The October National Housing Survey predicts home values to go up almost 3% in the next 12 months. For investors, that presents a great opportunity to buy homes cheap and gain equity and worth over a single year. 44% of home owners surveyed felt that now is a good time to sell. The 1 point increase since September 2014 is the highest it has been since Fannie Mae started the survey. The low number of home owners who feel it is a good time to sell shows a significant fear in the consumer market that a seller will get top value for their home.


However, the real data produced by market surveys shows that it is currently a seller’s market.


Inventory in the United States remains low and with the great values available to home buyers and easing of loan requirements making buyers come to the market in higher numbers, that means the laws of supply and demand are in effect, and sellers have the leverage. According to industry figures, the home supply is below 6.0 months, meaning there aren’t enough available homes currently on the market to last 6 months, which is the dividing line between a seller’s and a buyer’s markets. Prices are high and continue to rise.


So, in spite of consumer opinion, it is a great time to sell a home. Competition is strong when a home is priced properly. Low interest rates mean buyers can afford to bid higher on the homes they want, and great values are available for everybody.




When it comes to what consumers think about the next 12 months, the Fannie Mae survey shows that people feel the majority believe interest will rise. Only 6 percent of consumers think that mortgage interest rates will continue to fall between now and the same time next year.


This gloomy prediction is on par with predictions going back as far as 2011; and for the most part, consumers have been wrong. With the exception of a mild spike between May and September in 2013, interest rates on home loans have been on a decline going back as much as 5 years. There are no signs indicating that the trend is at its limit and any kind of reversal is in order.


Mortgage backer Freddie Mac shows 30-year conventional home loans staying at a fixed rate of 4.02% across the nation when buyers are able to pay down points by at least 0.5 points along with their closing costs. This is lower than the 4.57% of 12 months prior.


Current interest rates are 3% throughout the month of October.

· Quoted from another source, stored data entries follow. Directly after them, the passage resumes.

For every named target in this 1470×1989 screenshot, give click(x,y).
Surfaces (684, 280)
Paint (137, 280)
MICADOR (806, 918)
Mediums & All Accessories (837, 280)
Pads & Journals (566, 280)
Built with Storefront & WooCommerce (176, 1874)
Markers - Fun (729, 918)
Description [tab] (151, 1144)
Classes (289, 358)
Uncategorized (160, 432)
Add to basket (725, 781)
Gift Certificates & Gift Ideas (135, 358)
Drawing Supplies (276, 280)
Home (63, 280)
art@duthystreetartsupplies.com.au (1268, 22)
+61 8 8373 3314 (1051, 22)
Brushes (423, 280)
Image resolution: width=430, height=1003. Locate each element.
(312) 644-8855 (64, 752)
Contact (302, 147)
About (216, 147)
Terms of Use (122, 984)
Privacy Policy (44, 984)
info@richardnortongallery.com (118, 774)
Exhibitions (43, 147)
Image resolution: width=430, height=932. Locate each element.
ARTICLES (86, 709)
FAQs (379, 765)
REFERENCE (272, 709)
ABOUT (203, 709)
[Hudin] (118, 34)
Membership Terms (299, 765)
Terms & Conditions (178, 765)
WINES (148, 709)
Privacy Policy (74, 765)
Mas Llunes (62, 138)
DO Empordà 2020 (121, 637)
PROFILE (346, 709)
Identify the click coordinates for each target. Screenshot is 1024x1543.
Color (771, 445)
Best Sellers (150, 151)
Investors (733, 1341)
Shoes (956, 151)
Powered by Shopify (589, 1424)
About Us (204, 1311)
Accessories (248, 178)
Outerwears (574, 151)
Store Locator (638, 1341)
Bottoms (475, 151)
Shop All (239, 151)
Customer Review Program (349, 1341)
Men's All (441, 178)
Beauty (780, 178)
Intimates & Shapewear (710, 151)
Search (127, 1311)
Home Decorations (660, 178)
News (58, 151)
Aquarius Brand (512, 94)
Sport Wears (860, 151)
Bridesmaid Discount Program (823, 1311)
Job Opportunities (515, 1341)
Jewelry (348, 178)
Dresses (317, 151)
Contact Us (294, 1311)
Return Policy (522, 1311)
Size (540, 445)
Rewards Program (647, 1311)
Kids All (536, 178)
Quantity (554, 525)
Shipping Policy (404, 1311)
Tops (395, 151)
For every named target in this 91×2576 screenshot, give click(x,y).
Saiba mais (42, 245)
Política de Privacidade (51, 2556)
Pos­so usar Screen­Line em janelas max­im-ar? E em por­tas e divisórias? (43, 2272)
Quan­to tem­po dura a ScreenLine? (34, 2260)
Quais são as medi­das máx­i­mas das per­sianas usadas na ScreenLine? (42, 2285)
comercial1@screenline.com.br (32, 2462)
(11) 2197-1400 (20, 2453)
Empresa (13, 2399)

The mortgage rates are low, and have been low all year long. With a standard HARP loan for refinancing a home mortgage, most home owners save as much as 30% per year. These savings allow home owners to meet the requirements of Net Tangible Savings much easier. Savings are also huge with the Streamline Refinance program from the VA, and lenders across the country are quoting interest rates and APR in the 3 percent area. Now is a great time to compare interest rates with the current values.